Back in 2007 the European
Union introduced the concept of ‘Green Corridors’. The idea that is aiming to
develop integrated, efficient and environmentally friendly transportation of
freight between major hubs and by relatively long distance. The aim of this
idea was to ensure that selected corridors are the ones with the highest
‘greening potential’ (Panagakos, Psaraftis, 2012).

Islam et. al. (2012)
argues that ‘green corridors’ it was not a brand-new idea, it is based on TEN-T
programme. The scheme that went through development stages in terms of the
number of EU members (TEN-T 15 in 1990s, TEN-25 in year 2000 and TEN-T 27 from year
2007).
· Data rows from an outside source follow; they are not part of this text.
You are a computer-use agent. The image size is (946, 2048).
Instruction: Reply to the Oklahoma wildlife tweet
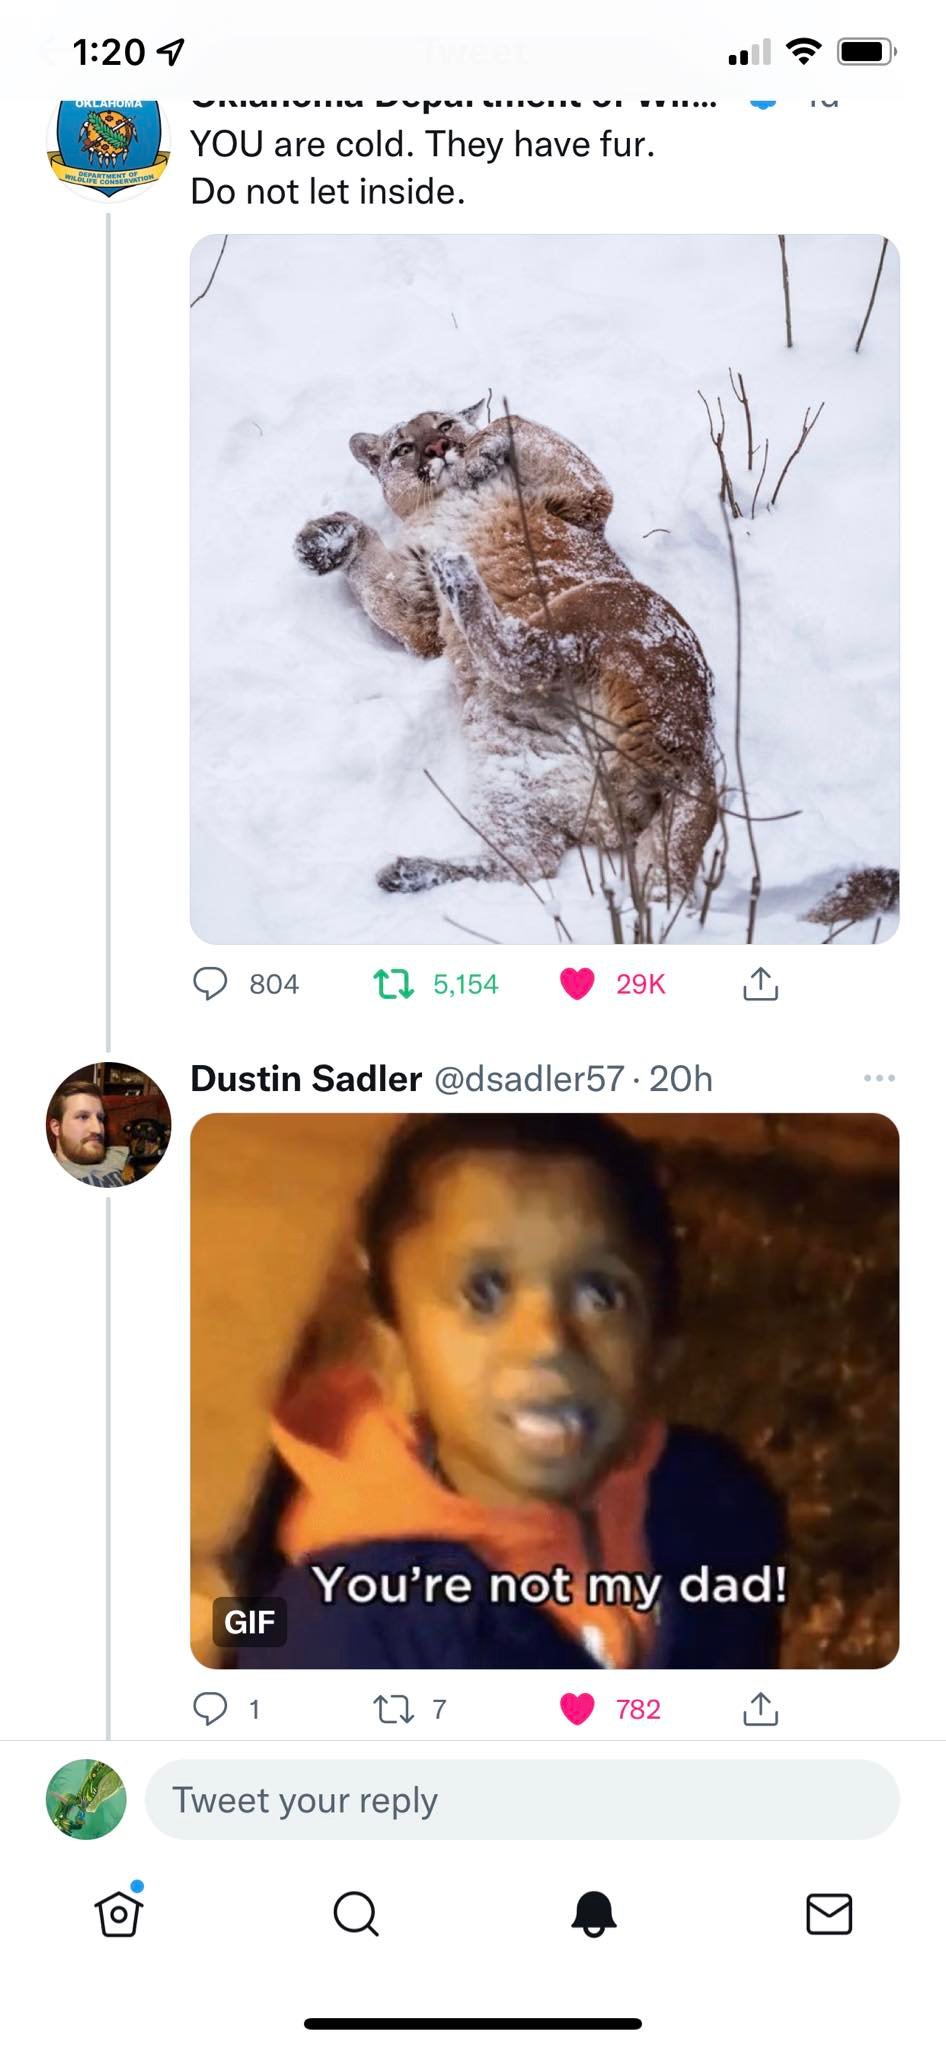point(210,984)
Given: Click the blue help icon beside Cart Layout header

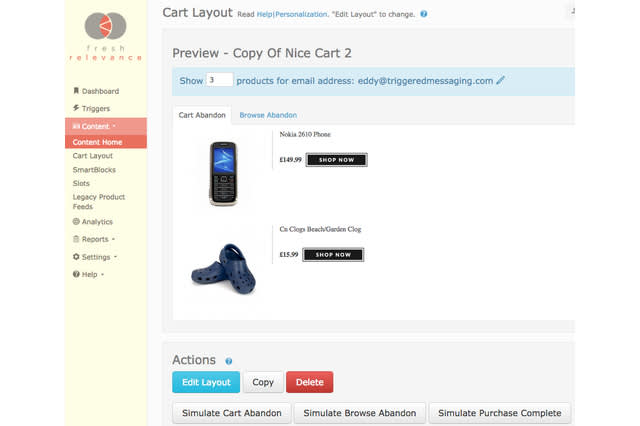Looking at the screenshot, I should tap(424, 15).
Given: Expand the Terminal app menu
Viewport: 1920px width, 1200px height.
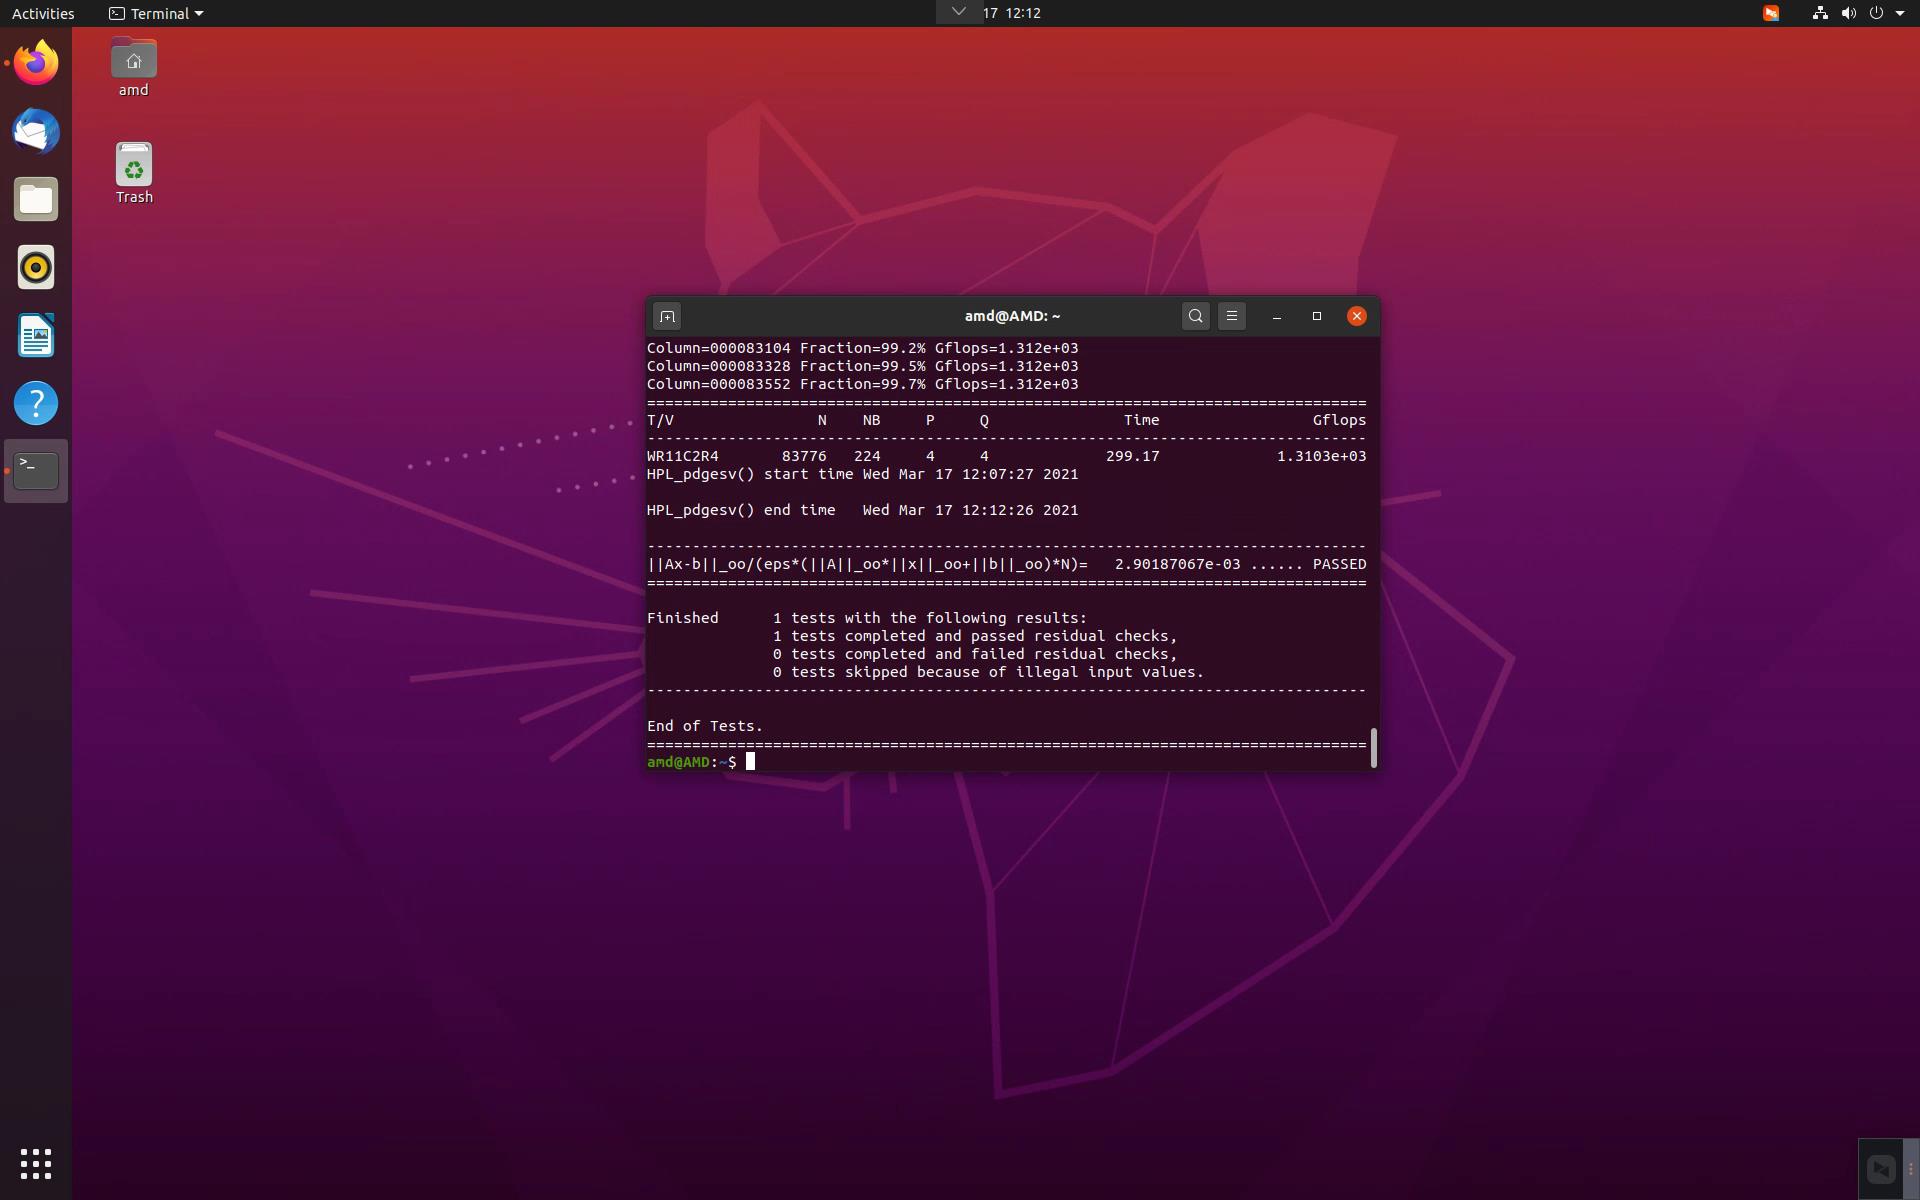Looking at the screenshot, I should (156, 13).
TEN-T states for the Trans European Transport Network and it is a
European Commission policy aimed towards the implementation and development of
a European road networks, railway lines, inland waterways, maritime shipping
routes, ports, airports and rail-road terminals.  Authors says, that green corridors are assigned
to rail transport, especially in the UK.  Where the rail transportation is understood as
the most green mode of transportation.

Also, it is worth mentioning,
that Transport White Paper (WP) from 1992 introduced combination of two or more
transport modes already. The newest version of WP (2011), talks about 40 strong
initiatives to be built in the next 40 years. This inter alia incudes, competitive
transport system and traffic management, which will increase mobility;
limitation on oil usage, what will reduce greenhouse gases emission; investment
programmes into modernisation of existing transport modes and new infrastructure,
which leads to positive effect on economic growth and more to the point it will
create more jobs and hence wealth as well as will give a better access to
people’s mobility. Also, this document calls for minimising congestion on the
road and in the sky. Even thought, according to White Paper publication (http://eur-lex.europa.eu),
since the previous document was issued in 2001 a lot was achieved already, like
further market opening in aviation, road and partly in rail transport and the
single European Sky was launched, also, transport safety and security increased
across all modes.

On the other hand, Green
Logistics is defined as green transport, green storage, green packaging
followed by, green circulation processing, green recovery, etc. This type of
logistics goal is to reduce resource consumption and negative environmental effect.
Which can be done by, obtaining and restructuring new distribution channels
with the reverse logistics increasing efficiency.